- [DIRECTION] Update the records below by replacing "GUI agent" with "screen agent" wherever it occurs, leaving every other character the same.

- [RAW RECORDS]

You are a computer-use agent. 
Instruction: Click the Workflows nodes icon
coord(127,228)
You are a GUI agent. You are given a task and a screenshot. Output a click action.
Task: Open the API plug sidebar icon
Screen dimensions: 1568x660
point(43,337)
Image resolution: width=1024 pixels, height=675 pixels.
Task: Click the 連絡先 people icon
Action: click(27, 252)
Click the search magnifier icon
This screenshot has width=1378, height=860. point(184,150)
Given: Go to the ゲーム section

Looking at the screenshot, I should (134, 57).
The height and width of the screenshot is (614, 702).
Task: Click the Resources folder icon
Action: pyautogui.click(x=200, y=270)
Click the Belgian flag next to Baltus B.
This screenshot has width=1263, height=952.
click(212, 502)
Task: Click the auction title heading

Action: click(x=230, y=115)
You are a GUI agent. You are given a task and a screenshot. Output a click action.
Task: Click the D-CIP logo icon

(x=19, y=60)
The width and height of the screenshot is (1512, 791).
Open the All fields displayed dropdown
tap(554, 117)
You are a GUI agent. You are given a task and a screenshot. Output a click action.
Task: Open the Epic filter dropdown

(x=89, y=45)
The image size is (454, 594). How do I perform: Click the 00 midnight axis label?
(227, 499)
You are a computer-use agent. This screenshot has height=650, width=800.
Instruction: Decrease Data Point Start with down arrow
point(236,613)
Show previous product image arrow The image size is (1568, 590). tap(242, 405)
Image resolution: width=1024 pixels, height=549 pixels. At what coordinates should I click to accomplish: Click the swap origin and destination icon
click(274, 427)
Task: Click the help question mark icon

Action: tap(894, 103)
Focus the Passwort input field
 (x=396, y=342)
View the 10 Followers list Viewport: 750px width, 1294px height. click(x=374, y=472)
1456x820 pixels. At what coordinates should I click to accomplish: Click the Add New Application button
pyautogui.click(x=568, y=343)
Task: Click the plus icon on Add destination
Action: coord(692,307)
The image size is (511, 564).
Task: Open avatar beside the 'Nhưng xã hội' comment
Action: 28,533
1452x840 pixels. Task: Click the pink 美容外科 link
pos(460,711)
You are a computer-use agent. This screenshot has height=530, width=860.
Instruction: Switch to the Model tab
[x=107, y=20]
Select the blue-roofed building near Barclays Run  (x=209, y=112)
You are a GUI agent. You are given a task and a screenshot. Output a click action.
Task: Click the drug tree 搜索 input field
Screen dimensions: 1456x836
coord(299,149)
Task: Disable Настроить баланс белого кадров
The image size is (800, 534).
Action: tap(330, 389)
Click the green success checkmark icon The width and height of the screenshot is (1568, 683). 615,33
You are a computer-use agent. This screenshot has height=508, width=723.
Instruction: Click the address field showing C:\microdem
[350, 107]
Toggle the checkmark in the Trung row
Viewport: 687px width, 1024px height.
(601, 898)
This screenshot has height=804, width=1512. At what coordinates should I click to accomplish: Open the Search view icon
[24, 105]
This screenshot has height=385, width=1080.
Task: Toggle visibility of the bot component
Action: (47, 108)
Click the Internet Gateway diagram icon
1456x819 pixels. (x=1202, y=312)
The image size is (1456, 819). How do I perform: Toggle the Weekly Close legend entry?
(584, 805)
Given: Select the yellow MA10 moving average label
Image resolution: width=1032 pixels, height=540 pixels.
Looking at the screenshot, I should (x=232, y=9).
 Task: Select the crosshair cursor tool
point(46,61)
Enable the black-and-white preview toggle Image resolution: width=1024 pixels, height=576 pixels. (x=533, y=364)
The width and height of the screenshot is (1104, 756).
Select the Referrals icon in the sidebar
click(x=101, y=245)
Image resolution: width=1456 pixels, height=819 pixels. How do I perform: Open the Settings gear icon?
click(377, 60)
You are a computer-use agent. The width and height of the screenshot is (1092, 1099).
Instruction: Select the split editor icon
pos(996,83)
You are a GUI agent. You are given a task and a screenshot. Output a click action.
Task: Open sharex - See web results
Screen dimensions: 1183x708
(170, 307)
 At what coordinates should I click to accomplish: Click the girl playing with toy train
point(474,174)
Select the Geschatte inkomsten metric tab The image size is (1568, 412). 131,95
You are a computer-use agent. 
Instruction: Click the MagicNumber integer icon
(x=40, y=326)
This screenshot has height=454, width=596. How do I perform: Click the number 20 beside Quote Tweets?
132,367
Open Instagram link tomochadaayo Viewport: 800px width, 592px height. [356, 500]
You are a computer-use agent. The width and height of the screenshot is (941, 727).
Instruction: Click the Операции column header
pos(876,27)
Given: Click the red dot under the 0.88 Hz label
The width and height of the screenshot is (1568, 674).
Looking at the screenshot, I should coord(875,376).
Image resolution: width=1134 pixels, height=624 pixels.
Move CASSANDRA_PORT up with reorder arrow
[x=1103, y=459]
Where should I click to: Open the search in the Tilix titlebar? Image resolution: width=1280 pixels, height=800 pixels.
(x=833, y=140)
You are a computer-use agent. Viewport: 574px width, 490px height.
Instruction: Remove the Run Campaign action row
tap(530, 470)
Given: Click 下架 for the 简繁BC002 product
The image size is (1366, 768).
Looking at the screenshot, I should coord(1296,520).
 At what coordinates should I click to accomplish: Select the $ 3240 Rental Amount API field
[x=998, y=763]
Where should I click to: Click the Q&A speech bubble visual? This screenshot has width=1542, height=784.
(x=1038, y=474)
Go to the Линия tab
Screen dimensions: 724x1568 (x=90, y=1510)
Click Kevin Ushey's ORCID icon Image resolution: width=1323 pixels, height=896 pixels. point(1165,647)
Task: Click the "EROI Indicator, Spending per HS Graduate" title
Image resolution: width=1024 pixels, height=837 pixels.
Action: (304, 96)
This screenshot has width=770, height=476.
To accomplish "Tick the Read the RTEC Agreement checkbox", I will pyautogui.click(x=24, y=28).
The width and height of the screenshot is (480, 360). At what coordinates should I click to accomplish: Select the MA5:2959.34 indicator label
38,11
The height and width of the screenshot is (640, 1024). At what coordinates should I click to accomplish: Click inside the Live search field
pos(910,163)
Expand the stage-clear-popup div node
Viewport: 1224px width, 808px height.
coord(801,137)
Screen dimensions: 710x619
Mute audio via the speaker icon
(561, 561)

- [ANSWER BELOW]
You are a computer-use agent. 
Instruction: Click the Workflows nodes icon
coord(127,228)
You are a screen agent. You are given a task and a screenshot. Output a click action.
Task: Open the API plug sidebar icon
Screen dimensions: 1568x660
point(43,337)
Image resolution: width=1024 pixels, height=675 pixels.
Task: Click the 連絡先 people icon
Action: click(27, 252)
Click the search magnifier icon
This screenshot has width=1378, height=860. point(184,150)
Given: Go to the ゲーム section

Looking at the screenshot, I should (134, 57).
The height and width of the screenshot is (614, 702).
Task: Click the Resources folder icon
Action: pyautogui.click(x=200, y=270)
Click the Belgian flag next to Baltus B.
This screenshot has width=1263, height=952.
click(212, 502)
Task: Click the auction title heading

Action: click(x=230, y=115)
You are a screen agent. You are given a task and a screenshot. Output a click action.
Task: Click the D-CIP logo icon

(x=19, y=60)
The width and height of the screenshot is (1512, 791).
Open the All fields displayed dropdown
tap(554, 117)
You are a screen agent. You are given a task and a screenshot. Output a click action.
Task: Open the Epic filter dropdown

(x=89, y=45)
The image size is (454, 594). How do I perform: Click the 00 midnight axis label?
(227, 499)
You are a computer-use agent. This screenshot has height=650, width=800.
Instruction: Decrease Data Point Start with down arrow
point(236,613)
Show previous product image arrow The image size is (1568, 590). tap(242, 405)
Image resolution: width=1024 pixels, height=549 pixels. At what coordinates should I click to accomplish: Click the swap origin and destination icon
click(274, 427)
Task: Click the help question mark icon

Action: tap(894, 103)
Focus the Passwort input field
 (x=396, y=342)
View the 10 Followers list Viewport: 750px width, 1294px height. click(x=374, y=472)
1456x820 pixels. At what coordinates should I click to accomplish: Click the Add New Application button
pyautogui.click(x=568, y=343)
Task: Click the plus icon on Add destination
Action: coord(692,307)
The image size is (511, 564).
Task: Open avatar beside the 'Nhưng xã hội' comment
Action: 28,533
1452x840 pixels. Task: Click the pink 美容外科 link
pos(460,711)
You are a computer-use agent. This screenshot has height=530, width=860.
Instruction: Switch to the Model tab
[x=107, y=20]
Select the blue-roofed building near Barclays Run  (x=209, y=112)
You are a screen agent. You are given a task and a screenshot. Output a click action.
Task: Click the drug tree 搜索 input field
Screen dimensions: 1456x836
coord(299,149)
Task: Disable Настроить баланс белого кадров
The image size is (800, 534).
Action: tap(330, 389)
Click the green success checkmark icon The width and height of the screenshot is (1568, 683). 615,33
You are a computer-use agent. This screenshot has height=508, width=723.
Instruction: Click the address field showing C:\microdem
[350, 107]
Toggle the checkmark in the Trung row
Viewport: 687px width, 1024px height.
(601, 898)
This screenshot has height=804, width=1512. At what coordinates should I click to accomplish: Open the Search view icon
[24, 105]
This screenshot has height=385, width=1080.
Task: Toggle visibility of the bot component
Action: (47, 108)
Click the Internet Gateway diagram icon
1456x819 pixels. (x=1202, y=312)
The image size is (1456, 819). How do I perform: Toggle the Weekly Close legend entry?
(584, 805)
Given: Select the yellow MA10 moving average label
Image resolution: width=1032 pixels, height=540 pixels.
Looking at the screenshot, I should (x=232, y=9).
 Task: Select the crosshair cursor tool
point(46,61)
Enable the black-and-white preview toggle Image resolution: width=1024 pixels, height=576 pixels. (x=533, y=364)
The width and height of the screenshot is (1104, 756).
Select the Referrals icon in the sidebar
click(x=101, y=245)
Image resolution: width=1456 pixels, height=819 pixels. How do I perform: Open the Settings gear icon?
click(377, 60)
You are a computer-use agent. The width and height of the screenshot is (1092, 1099).
Instruction: Select the split editor icon
pos(996,83)
You are a screen agent. You are given a task and a screenshot. Output a click action.
Task: Open sharex - See web results
Screen dimensions: 1183x708
(170, 307)
 At what coordinates should I click to accomplish: Click the girl playing with toy train
point(474,174)
Select the Geschatte inkomsten metric tab The image size is (1568, 412). 131,95
You are a computer-use agent. 
Instruction: Click the MagicNumber integer icon
(x=40, y=326)
This screenshot has height=454, width=596. How do I perform: Click the number 20 beside Quote Tweets?
132,367
Open Instagram link tomochadaayo Viewport: 800px width, 592px height. [356, 500]
You are a computer-use agent. The width and height of the screenshot is (941, 727).
Instruction: Click the Операции column header
pos(876,27)
Given: Click the red dot under the 0.88 Hz label
The width and height of the screenshot is (1568, 674).
Looking at the screenshot, I should coord(875,376).
Image resolution: width=1134 pixels, height=624 pixels.
Move CASSANDRA_PORT up with reorder arrow
[x=1103, y=459]
Where should I click to: Open the search in the Tilix titlebar? Image resolution: width=1280 pixels, height=800 pixels.
(x=833, y=140)
You are a computer-use agent. Viewport: 574px width, 490px height.
Instruction: Remove the Run Campaign action row
tap(530, 470)
Given: Click 下架 for the 简繁BC002 product
The image size is (1366, 768).
Looking at the screenshot, I should coord(1296,520).
 At what coordinates should I click to accomplish: Select the $ 3240 Rental Amount API field
[x=998, y=763]
Where should I click to: Click the Q&A speech bubble visual? This screenshot has width=1542, height=784.
(x=1038, y=474)
Go to the Линия tab
Screen dimensions: 724x1568 (x=90, y=1510)
Click Kevin Ushey's ORCID icon Image resolution: width=1323 pixels, height=896 pixels. point(1165,647)
Task: Click the "EROI Indicator, Spending per HS Graduate" title
Image resolution: width=1024 pixels, height=837 pixels.
Action: (304, 96)
This screenshot has width=770, height=476.
To accomplish "Tick the Read the RTEC Agreement checkbox", I will pyautogui.click(x=24, y=28).
The width and height of the screenshot is (480, 360). At what coordinates should I click to accomplish: Select the MA5:2959.34 indicator label
38,11
The height and width of the screenshot is (640, 1024). At what coordinates should I click to accomplish: Click inside the Live search field
pos(910,163)
Expand the stage-clear-popup div node
Viewport: 1224px width, 808px height.
coord(801,137)
Screen dimensions: 710x619
Mute audio via the speaker icon
(561, 561)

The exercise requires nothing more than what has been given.